What needs to be done: Write the lines below out exactly, dropping each picture.

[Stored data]
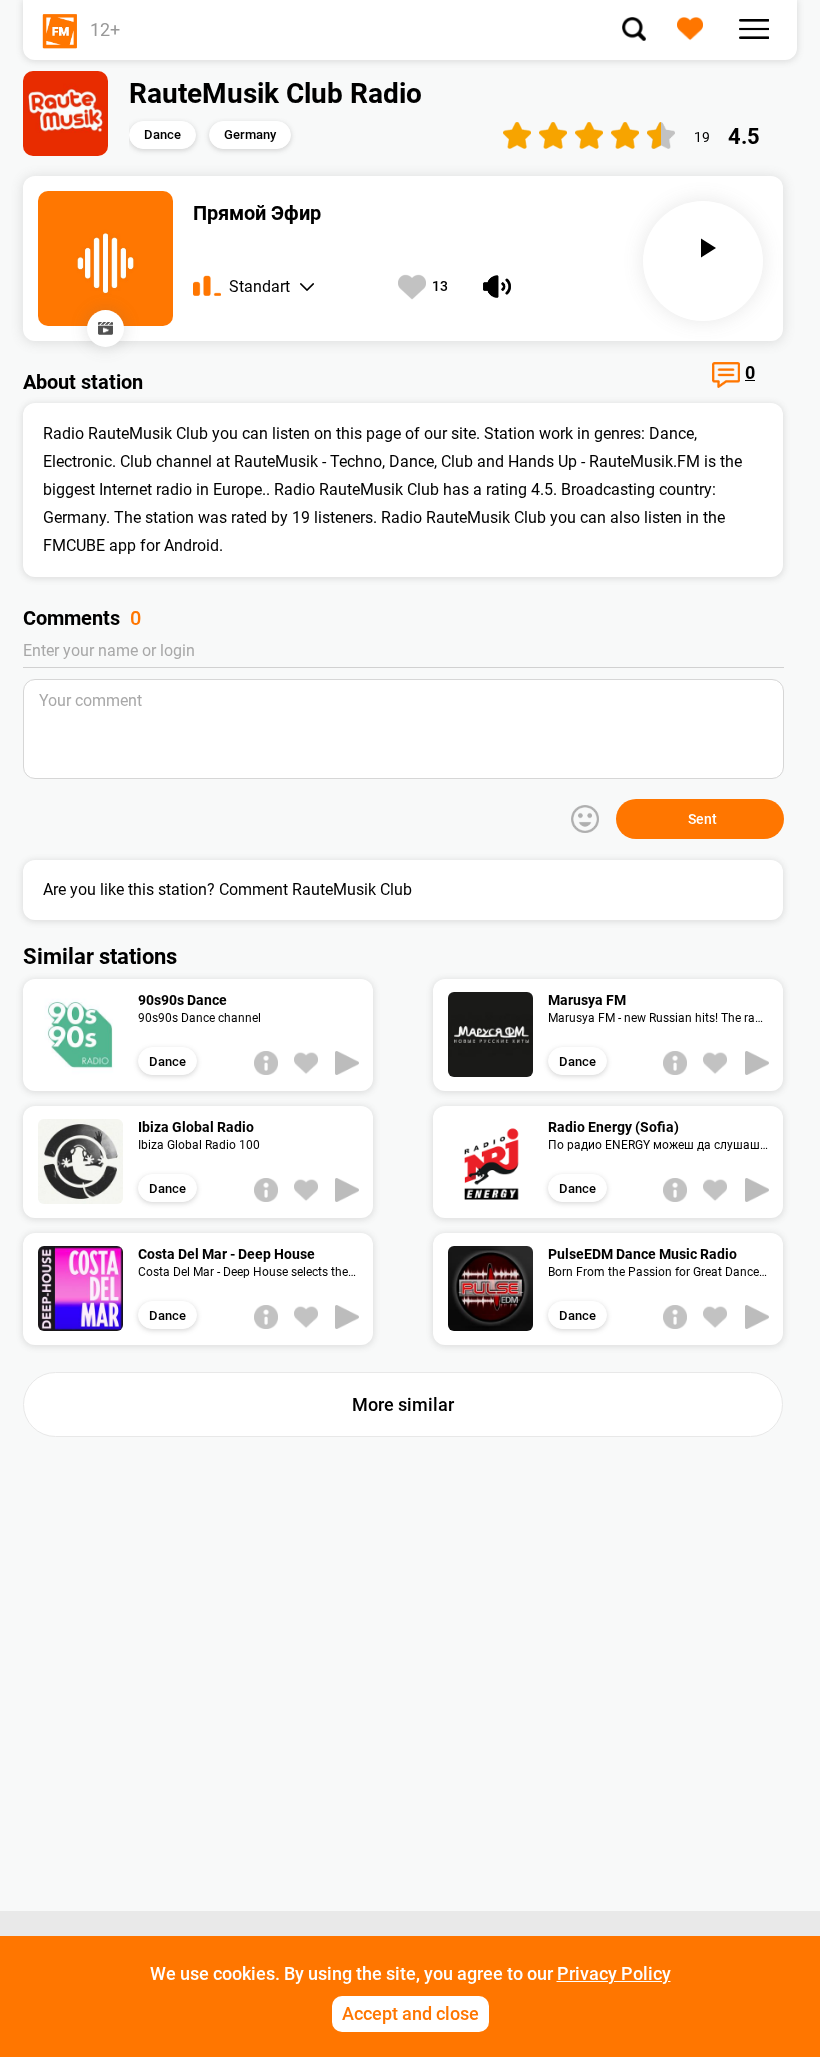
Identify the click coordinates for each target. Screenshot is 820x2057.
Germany (250, 134)
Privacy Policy (614, 1973)
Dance (162, 134)
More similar (403, 1404)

Result of this exercise:
Identify the click coordinates for each target. Screenshot is 820x2057.
Germany (250, 134)
Privacy Policy (614, 1973)
Dance (162, 134)
More similar (403, 1404)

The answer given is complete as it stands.